Energy prices have been one of the primary drivers of the cost-of-living crisis – until now.
Annual gas and electricity price inflation came in at 36.5 and 17.3 percent in May, well below the winter’s highs.
On July 1, the price cap set by regulator Ofgem fell to £2,074 – just under half the £4,279 at which it stood at the start of 2023.
This represents the amount a typical dual-fuel household could expect to pay over a year if the supplier charged a maximum of £0.30 per kilowatt hour (kWh) for electricity and £0.08 per kWh for gas. These rates are now fixed until September.
This means the price cap is now lower than the Government’s Energy Price Guarantee (EPG) – now at £3,000 – making it no longer relevant.
Ofgem first introduced a limit on the unit costs energy suppliers could charge British households in January 2019.
It is not a cap on annual bills: homes that consume more gas and electricity will be charged more, and vice versa.
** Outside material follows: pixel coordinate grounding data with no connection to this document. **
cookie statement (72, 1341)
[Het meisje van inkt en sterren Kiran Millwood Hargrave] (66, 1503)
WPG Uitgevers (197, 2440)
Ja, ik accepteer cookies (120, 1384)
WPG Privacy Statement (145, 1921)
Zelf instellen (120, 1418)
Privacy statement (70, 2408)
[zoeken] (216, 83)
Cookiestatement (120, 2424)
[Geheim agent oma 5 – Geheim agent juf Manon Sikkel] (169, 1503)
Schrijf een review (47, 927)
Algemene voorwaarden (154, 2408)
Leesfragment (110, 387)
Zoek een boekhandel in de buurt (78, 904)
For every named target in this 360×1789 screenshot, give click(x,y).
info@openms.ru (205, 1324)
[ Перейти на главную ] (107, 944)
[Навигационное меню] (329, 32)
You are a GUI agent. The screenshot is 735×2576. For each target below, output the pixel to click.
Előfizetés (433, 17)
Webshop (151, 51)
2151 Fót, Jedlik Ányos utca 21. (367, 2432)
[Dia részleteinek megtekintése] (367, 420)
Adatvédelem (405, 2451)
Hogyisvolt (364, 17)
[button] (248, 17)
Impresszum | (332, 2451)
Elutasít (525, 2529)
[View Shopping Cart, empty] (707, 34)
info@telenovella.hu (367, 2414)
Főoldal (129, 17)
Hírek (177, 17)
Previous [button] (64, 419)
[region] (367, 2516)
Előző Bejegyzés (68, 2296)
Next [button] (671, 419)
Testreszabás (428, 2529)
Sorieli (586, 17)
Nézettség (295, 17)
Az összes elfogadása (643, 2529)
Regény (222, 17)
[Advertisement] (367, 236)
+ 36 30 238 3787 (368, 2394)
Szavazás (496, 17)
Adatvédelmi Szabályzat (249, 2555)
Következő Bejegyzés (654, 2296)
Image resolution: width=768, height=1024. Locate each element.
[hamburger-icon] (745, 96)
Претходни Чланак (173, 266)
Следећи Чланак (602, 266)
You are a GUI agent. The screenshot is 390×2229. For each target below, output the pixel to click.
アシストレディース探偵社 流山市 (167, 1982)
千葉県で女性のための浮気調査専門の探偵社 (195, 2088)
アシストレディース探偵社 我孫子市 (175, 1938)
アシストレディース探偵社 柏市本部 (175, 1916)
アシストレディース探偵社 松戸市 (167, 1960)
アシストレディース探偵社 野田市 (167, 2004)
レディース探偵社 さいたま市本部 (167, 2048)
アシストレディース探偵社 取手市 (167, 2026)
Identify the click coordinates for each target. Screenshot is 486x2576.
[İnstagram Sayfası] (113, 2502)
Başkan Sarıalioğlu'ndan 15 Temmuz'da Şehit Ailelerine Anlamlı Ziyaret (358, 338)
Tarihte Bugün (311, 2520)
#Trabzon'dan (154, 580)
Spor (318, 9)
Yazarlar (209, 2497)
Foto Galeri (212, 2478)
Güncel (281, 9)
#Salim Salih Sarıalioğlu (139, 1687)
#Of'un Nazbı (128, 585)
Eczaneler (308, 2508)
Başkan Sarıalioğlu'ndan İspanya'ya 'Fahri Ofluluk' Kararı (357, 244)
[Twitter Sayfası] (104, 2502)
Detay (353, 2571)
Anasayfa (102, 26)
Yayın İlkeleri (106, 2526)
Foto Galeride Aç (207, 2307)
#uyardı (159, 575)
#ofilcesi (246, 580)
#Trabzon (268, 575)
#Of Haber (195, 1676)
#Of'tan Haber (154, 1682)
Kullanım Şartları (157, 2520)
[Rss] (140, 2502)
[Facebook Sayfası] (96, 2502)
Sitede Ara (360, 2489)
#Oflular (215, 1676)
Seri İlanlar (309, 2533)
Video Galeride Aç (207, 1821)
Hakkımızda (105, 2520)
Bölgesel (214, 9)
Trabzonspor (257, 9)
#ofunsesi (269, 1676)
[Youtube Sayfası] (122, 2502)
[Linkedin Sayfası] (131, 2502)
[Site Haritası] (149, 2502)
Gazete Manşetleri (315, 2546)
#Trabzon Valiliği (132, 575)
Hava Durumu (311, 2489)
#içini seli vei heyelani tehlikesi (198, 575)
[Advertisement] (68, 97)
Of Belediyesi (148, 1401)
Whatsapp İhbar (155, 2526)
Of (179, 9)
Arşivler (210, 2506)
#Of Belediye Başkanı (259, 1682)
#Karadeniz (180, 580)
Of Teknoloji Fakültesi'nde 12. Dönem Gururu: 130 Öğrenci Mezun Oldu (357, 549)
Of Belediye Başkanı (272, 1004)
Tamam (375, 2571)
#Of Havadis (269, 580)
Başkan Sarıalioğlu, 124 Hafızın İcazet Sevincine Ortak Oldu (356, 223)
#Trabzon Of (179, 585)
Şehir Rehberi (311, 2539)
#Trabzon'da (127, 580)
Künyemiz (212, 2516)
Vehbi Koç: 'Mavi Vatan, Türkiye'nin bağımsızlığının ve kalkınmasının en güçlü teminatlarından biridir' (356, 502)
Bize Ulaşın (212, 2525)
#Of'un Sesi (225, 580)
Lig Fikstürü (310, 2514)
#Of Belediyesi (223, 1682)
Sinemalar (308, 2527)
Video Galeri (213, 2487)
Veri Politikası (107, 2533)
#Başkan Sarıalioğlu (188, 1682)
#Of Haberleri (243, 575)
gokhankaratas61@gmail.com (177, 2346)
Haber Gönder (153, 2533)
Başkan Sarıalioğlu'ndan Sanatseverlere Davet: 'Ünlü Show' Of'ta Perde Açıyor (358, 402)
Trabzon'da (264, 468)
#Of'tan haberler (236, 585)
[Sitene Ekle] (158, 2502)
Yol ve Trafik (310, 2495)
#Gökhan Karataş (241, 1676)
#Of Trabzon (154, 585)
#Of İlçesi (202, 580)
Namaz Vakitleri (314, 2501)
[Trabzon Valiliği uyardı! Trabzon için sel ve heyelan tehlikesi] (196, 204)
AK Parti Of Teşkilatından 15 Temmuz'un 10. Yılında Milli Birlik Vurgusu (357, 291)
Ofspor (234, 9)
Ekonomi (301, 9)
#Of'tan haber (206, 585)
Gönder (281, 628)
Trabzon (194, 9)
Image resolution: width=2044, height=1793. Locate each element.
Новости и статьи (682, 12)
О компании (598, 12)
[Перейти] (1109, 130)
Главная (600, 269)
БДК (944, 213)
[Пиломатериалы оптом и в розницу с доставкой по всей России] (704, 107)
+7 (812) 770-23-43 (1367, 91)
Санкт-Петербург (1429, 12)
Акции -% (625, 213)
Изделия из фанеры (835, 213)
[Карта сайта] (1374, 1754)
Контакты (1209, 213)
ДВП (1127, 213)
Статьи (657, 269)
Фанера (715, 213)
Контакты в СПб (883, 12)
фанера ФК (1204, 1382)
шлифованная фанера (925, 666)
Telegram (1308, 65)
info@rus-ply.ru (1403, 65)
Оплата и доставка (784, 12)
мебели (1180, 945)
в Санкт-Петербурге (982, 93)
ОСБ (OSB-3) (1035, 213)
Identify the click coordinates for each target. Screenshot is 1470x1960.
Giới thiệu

The regulator also imposes a maximum daily standing charge – the amount a house must pay simply for being connected to the grid, regardless of usage – which remain unchanged since January at £0.53 for electricity and £0.29 for gas.
These figures represent the national average, however, and vary considerably by region in practice.
A research briefing published by the House of Commons last month suggested the cap was forecast to fall just below £2,000 in October – when it is next reviewed – and remain at broadly this level going into January 2024.
It claimed lower wholesale prices may well lead individual suppliers to offer cheaper fixed tariffs, but that it was “likely that suppliers will be cautious in their pricing and any return of competition to the market is likely to be slow.”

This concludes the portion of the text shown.